## Directions for this task
Output each record below exactly, and include all of them.

## Records
+ + + + + + +

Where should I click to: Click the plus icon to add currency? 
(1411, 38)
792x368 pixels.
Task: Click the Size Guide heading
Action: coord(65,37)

+ + + + + + +

## Answer for the task
Where should I click to: Click the plus icon to add currency? 
(1411, 38)
792x368 pixels.
Task: Click the Size Guide heading
Action: coord(65,37)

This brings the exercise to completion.